An organiser of an anti-lockdown rally planned for Saturday has been granted bail after a court heard he secretly buried his mobile phone in his solicitor's front yard and told police he may continue to organise protests.
Police have urged protesters to be "less selfish and a bit more grown up" ahead of a "freedom walk" rally planned for the Tan track on Saturday.
Protesters at last weekend’s anti-lockdown rally.Credit:Justin McManus
Noting that it was the third time in two weeks he has addressed the media about anti-lockdown rallies Assistant Commissioner Luke Cornelius said on Friday it was “incredibly frustrating” to have to continuously urge people not to attend the protests.
“To be honest, I feel a bit like a dog returning to eat his own vomit. None of us want to do that and I’m sick of it, really,” he said.
“If people still choose to ignore warnings … they should be prepared for a strong policing presence in the city and surrounding areas.”
His warning came as Tony Pecora, 43 – a former candidate for Clive Palmer's United Australia Party – appeared in the Melbourne Magistrates Court via video link from St Kilda Police station after his arrest on two counts of incitement.
Tony Pecora.Credit:United Australia Party
Detective acting Senior Sergeant David Schaefer told the court Mr Pecora, who runs a sustainable energy company, used an online alias to create anti-lockdown protest events on Facebook, including Saturday's planned protest at the Tan.
"He believes that COVID-19 is a genetically engineered virus created by world banks to kill off weaker humans,” Senior SergeantSchaefer said.

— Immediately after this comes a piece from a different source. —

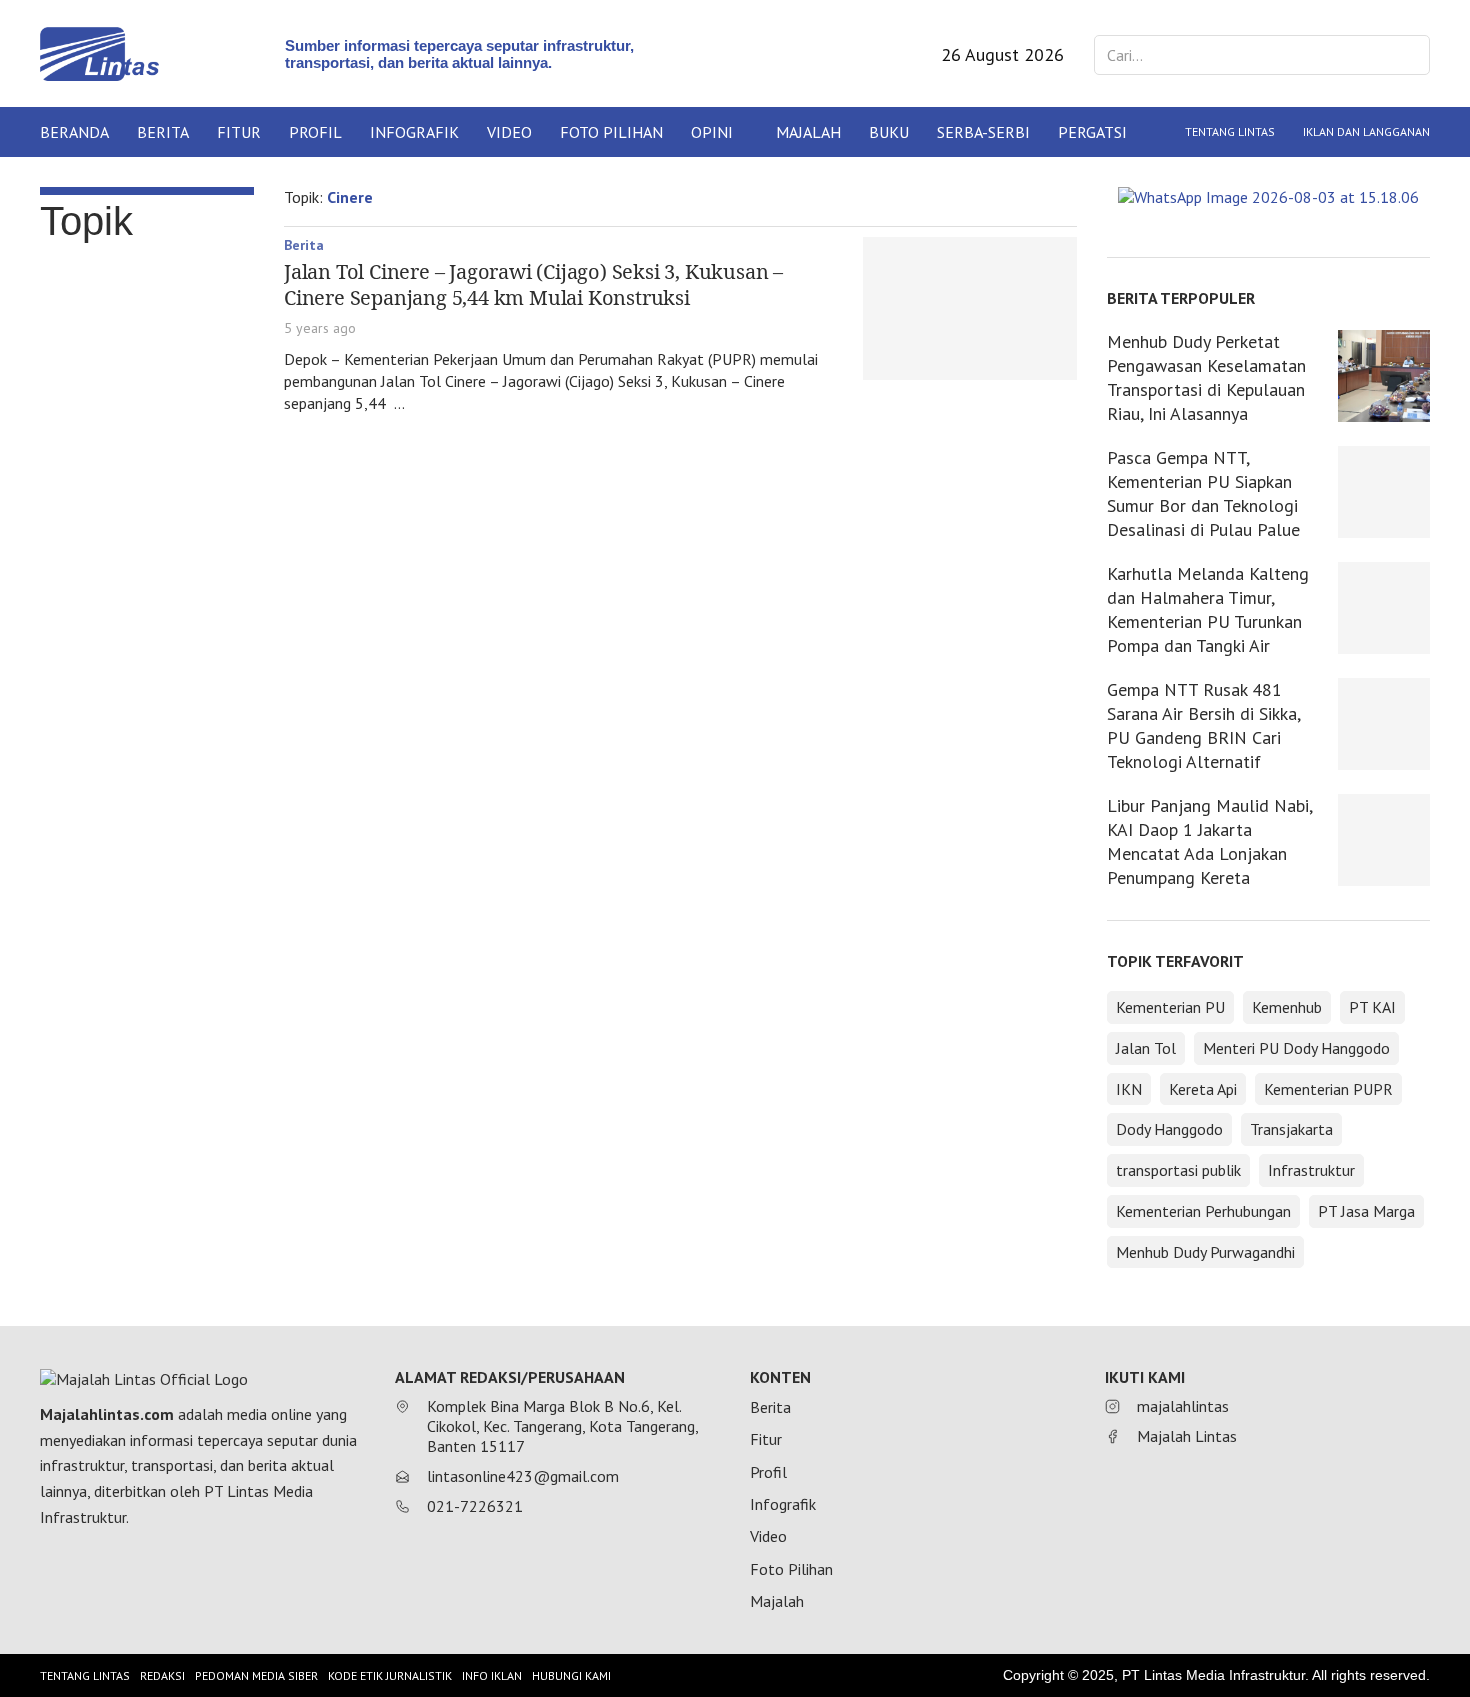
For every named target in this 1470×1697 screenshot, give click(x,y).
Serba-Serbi (983, 132)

“[Asked how he would feel] if a person at his rally contracted COVID-19 and died, he stated that ‘it would be better to die on your feet than live on your knees’; a term used in a Midnight Oil song.”
The court heard police first arrested Mr Pecora for alleged breaches of the Chief Health Officer's directions during a protest at the Shrine of Remembrance on August 22.
On September 2, police then visited his Middle Park home after learning Mr Pecora allegedly planned on attending another protest on September 5.
Senior Sergeant Schaefer said officers warned the 43-year-old against attending but five days later Victoria Police's monitoring and assessment centre began infiltrating the online "Melbourne Walk For Freedom" Facebook event and allegedly found Mr Pecora was an administrator.
There, under the online alias Arkwell Tripelligo, he allegedly claimed to be a "combatant in the game of geopolitical chess” and called for others to unite against the “forces of darkness” before demanding Premier Daniel Andrews be arrested for treason.
On Thursday police executed a search warrant on Mr Pecora's home and seized two computer tablets in the presence of his wife and child.
Senior Sergeant Schaefer said Mr Pecora then drove to see his solicitor in St Kilda where he attempted to hand his phone over for safekeeping.
"The solicitor refused to accept the mobile phone so [Mr Pecora] buried the phone in the solicitor’s front yard without the solicitor's knowledge,” the officer said.
The court heard that during his subsequent police interview, Mr Pecora told police he'd created an online pseudonym to express his political views without being identified.
“He believes the number of COVID-19 cases is highly exaggerated by geopolitical power seeking to control people," Senior Sergeant Schaefer said.
In opposing bail, police said Mr Pecora's alleged offending posed a "serious risk" to public health and his preparedness to attend rallies could result in deaths.
But Mr Pecora’s lawyer Christopher Wareham argued the police push to keep his client in custody was nothing but "preventative detention" with a monetary fine the maximum penalty for the charges. He said continuing to lock up his client would be unjustified.
"He didn't do anything but encourage others to gather," Mr Wareham said.
"He's entitled to have a view about COVID-19."
Magistrate Felicity Broughton granted Mr Pecora bail on a raft of conditions including restrictions to his movement and online activity.
The bail conditions include not planning or attending any mass gatherings, not attend the Royal Botanic Gardens, the Shrine or Parliament, providing police with the details of his computers and electronic devices, and removing himself as an administrator of the Melbourne “freedom” protest events on social media.
He must also reside at his bayside home during curfew hours. Mr Pecora is due to return to court on September 25.
Police have spoken to a number of people who have shown interest in attending protests planned for Saturday and Sunday and warned them not to go.
A “spectrum” of people who believe in a range of different ideologies have been involved in the protests and are using it as an opportunity to advance their agenda, Mr Cornelius said.
“We are issue blind on this. This isn’t about targeting particular group groups and ideologies. What we are on about is stopping breaches of the law.”
Protesters and police clashed at an anti-lockdown protest at the Shrine last Saturday.
Police, who estimated that about 200 people attended, issued more than 180 fines and 17 people were arrested during the demonstration.